Sabine Ball

Eine Multimillionärin ändert ihr Leben

Sabine Ball

Sie war steinreich und bettelarm. Sie unterhielt sich mit Richard Nixon und tanzte mit dem Schah von Persien. Sie wohnte in Villen, aber auch in Baracken, Scheunen und in einem Kloster am Rande des Himalaja: Sabine Ball. Sie suchte das grosse Glück – und fand mehr als das grosse Geld. Sabine Ball engagiert sich seit Jahren für Strassenkinder, heimatlose Jugendliche und Punks in Dresden-Neustadt. Dort hat sie das Projekt “stoffwechsel e.V." gegründet. Der frühere Oberbürgermeister Herbert Wagner nannte sie einmal die “Mutter Teresa von Dresden”. Ihre faszinierende Lebensgeschichte hat der württembergische Journalist, Theologe und Landessynodale Steffen Kern (Walddorfhäslach bei Reutlingen) in einem biographischen Roman veröffentlicht (Steffen Kern: Mehr als Millionen, 208 Seiten, 13,95 Euro, Brunnen Verlag Giessen).

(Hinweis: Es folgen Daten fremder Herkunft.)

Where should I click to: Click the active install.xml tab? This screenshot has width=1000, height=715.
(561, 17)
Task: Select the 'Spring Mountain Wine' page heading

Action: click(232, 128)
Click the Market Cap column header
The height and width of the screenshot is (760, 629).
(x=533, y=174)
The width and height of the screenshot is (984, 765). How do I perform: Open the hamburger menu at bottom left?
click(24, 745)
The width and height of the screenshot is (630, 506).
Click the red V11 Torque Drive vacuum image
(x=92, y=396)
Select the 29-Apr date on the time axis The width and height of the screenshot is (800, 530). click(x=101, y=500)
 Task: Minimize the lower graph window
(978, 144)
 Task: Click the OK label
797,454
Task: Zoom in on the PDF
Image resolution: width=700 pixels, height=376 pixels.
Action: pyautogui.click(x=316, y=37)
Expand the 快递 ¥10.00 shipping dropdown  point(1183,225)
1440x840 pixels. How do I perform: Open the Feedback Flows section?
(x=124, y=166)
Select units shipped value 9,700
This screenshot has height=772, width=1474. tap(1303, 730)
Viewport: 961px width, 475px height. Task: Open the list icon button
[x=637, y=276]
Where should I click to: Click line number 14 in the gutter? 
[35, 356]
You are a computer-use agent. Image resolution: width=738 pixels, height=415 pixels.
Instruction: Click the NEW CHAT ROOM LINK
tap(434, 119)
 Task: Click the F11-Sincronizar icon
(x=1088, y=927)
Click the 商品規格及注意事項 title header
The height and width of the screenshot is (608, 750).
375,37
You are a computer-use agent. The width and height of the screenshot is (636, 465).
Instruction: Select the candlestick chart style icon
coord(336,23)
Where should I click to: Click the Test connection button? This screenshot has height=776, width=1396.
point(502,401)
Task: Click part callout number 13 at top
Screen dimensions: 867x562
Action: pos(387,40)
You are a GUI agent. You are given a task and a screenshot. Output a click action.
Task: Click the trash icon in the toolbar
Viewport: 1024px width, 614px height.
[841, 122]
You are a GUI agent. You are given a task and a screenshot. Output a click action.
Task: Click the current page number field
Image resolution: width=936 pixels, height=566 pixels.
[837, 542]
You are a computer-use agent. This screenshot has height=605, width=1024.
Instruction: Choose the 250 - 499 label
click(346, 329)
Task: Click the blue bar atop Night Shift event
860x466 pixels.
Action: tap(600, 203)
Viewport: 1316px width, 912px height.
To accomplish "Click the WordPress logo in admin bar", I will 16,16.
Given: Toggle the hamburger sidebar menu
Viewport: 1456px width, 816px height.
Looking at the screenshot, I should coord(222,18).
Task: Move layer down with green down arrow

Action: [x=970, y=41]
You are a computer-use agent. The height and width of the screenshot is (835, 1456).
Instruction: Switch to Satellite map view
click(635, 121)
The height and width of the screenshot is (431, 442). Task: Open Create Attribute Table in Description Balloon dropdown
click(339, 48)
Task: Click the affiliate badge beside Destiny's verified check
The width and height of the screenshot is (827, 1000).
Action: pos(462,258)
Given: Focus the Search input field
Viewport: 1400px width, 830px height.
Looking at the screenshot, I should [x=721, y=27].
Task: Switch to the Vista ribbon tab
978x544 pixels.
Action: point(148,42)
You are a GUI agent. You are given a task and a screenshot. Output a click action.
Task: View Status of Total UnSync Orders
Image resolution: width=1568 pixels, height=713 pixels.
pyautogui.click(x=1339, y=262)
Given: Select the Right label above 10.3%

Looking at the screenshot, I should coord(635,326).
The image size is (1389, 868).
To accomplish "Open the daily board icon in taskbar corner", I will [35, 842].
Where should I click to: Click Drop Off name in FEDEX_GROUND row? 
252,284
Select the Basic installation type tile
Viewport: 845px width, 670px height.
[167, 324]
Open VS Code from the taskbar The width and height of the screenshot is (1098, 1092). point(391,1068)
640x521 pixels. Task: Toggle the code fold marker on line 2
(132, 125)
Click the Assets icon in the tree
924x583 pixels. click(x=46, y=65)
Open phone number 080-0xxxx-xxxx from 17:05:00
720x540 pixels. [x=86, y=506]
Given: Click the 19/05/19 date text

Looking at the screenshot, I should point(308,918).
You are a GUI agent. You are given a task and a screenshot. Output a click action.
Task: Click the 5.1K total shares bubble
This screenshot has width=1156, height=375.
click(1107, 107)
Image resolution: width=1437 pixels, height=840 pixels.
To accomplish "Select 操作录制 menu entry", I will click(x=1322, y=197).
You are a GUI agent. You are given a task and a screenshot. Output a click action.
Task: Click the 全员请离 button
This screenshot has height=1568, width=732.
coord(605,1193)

Die Bilder dieser Nacht wird sie nie mehr vergessen. Zu schrecklich waren sie. Zu teuflisch. Zu tief wurden sie ihr ins Herz gebrannt. Es ist die Nacht vom 13. auf den 14. Februar 1945. Die Nacht, in der die Front des Krieges ihre Seele erreicht. Sabine Koritke erlebt die Bombenangriffe auf Dresden und Dessau. Im Bombenhagel reift ihr Entschluss auszuwandern. Aus ihrer Heimat Königsberg hat sie ohnehin schon fliehen müssen; jetzt will sie raus aus Deutschland.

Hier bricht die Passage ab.